Saved entries
--- START ---

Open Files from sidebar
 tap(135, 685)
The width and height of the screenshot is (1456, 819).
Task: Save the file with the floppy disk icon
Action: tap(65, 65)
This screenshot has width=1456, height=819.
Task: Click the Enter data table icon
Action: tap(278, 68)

--- END ---

• Problem requirements: Say how many lines above hold the word "height", giving only the count.

• Finished exercise: 2